*Task statement*. Please print the data entries below word for word.

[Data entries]
******************************

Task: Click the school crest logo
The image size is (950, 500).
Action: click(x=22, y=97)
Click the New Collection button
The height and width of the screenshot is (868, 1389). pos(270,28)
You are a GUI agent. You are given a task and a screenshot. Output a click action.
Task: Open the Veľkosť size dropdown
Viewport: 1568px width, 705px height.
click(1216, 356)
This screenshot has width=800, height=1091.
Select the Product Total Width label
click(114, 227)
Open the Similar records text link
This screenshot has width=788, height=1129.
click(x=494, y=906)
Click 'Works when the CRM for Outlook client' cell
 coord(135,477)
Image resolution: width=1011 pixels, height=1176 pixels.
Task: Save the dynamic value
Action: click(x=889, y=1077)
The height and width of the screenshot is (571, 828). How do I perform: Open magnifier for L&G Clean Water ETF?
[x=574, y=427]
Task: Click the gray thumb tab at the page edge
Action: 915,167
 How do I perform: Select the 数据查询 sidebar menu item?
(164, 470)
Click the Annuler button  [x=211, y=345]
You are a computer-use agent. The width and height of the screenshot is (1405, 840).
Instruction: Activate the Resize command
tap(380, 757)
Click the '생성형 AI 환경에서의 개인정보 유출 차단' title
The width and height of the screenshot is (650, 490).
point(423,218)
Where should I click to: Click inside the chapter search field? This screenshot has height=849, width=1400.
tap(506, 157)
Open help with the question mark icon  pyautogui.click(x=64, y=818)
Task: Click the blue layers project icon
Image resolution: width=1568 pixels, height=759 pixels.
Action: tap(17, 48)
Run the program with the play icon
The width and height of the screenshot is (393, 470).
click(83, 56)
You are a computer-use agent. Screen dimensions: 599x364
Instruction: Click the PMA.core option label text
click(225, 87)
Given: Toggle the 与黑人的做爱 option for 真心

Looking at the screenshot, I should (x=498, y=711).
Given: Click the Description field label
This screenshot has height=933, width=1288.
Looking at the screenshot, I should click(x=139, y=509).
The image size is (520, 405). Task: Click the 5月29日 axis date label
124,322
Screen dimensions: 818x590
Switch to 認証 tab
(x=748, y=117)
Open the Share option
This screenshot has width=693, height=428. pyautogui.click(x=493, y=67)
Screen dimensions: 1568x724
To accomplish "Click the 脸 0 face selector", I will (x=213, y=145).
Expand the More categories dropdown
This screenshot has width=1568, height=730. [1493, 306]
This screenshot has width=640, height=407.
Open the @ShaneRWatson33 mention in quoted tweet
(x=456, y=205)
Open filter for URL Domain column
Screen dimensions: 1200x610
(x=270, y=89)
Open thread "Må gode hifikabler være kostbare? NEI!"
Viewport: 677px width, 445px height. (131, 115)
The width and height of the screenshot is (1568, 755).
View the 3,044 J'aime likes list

******************************

*Full response*.
Task: Click the school crest logo
The image size is (950, 500).
Action: click(x=22, y=97)
Click the New Collection button
The height and width of the screenshot is (868, 1389). pos(270,28)
You are a GUI agent. You are given a task and a screenshot. Output a click action.
Task: Open the Veľkosť size dropdown
Viewport: 1568px width, 705px height.
click(1216, 356)
This screenshot has width=800, height=1091.
Select the Product Total Width label
click(114, 227)
Open the Similar records text link
This screenshot has width=788, height=1129.
click(x=494, y=906)
Click 'Works when the CRM for Outlook client' cell
 coord(135,477)
Image resolution: width=1011 pixels, height=1176 pixels.
Task: Save the dynamic value
Action: click(x=889, y=1077)
The height and width of the screenshot is (571, 828). How do I perform: Open magnifier for L&G Clean Water ETF?
[x=574, y=427]
Task: Click the gray thumb tab at the page edge
Action: 915,167
 How do I perform: Select the 数据查询 sidebar menu item?
(164, 470)
Click the Annuler button  [x=211, y=345]
You are a computer-use agent. The width and height of the screenshot is (1405, 840).
Instruction: Activate the Resize command
tap(380, 757)
Click the '생성형 AI 환경에서의 개인정보 유출 차단' title
The width and height of the screenshot is (650, 490).
point(423,218)
Where should I click to: Click inside the chapter search field? This screenshot has height=849, width=1400.
tap(506, 157)
Open help with the question mark icon  pyautogui.click(x=64, y=818)
Task: Click the blue layers project icon
Image resolution: width=1568 pixels, height=759 pixels.
Action: tap(17, 48)
Run the program with the play icon
The width and height of the screenshot is (393, 470).
click(83, 56)
You are a computer-use agent. Screen dimensions: 599x364
Instruction: Click the PMA.core option label text
click(225, 87)
Given: Toggle the 与黑人的做爱 option for 真心

Looking at the screenshot, I should (x=498, y=711).
Given: Click the Description field label
This screenshot has height=933, width=1288.
Looking at the screenshot, I should click(x=139, y=509).
The image size is (520, 405). Task: Click the 5月29日 axis date label
124,322
Screen dimensions: 818x590
Switch to 認証 tab
(x=748, y=117)
Open the Share option
This screenshot has width=693, height=428. pyautogui.click(x=493, y=67)
Screen dimensions: 1568x724
To accomplish "Click the 脸 0 face selector", I will (x=213, y=145).
Expand the More categories dropdown
This screenshot has width=1568, height=730. [1493, 306]
This screenshot has width=640, height=407.
Open the @ShaneRWatson33 mention in quoted tweet
(x=456, y=205)
Open filter for URL Domain column
Screen dimensions: 1200x610
(x=270, y=89)
Open thread "Må gode hifikabler være kostbare? NEI!"
Viewport: 677px width, 445px height. (131, 115)
The width and height of the screenshot is (1568, 755).
View the 3,044 J'aime likes list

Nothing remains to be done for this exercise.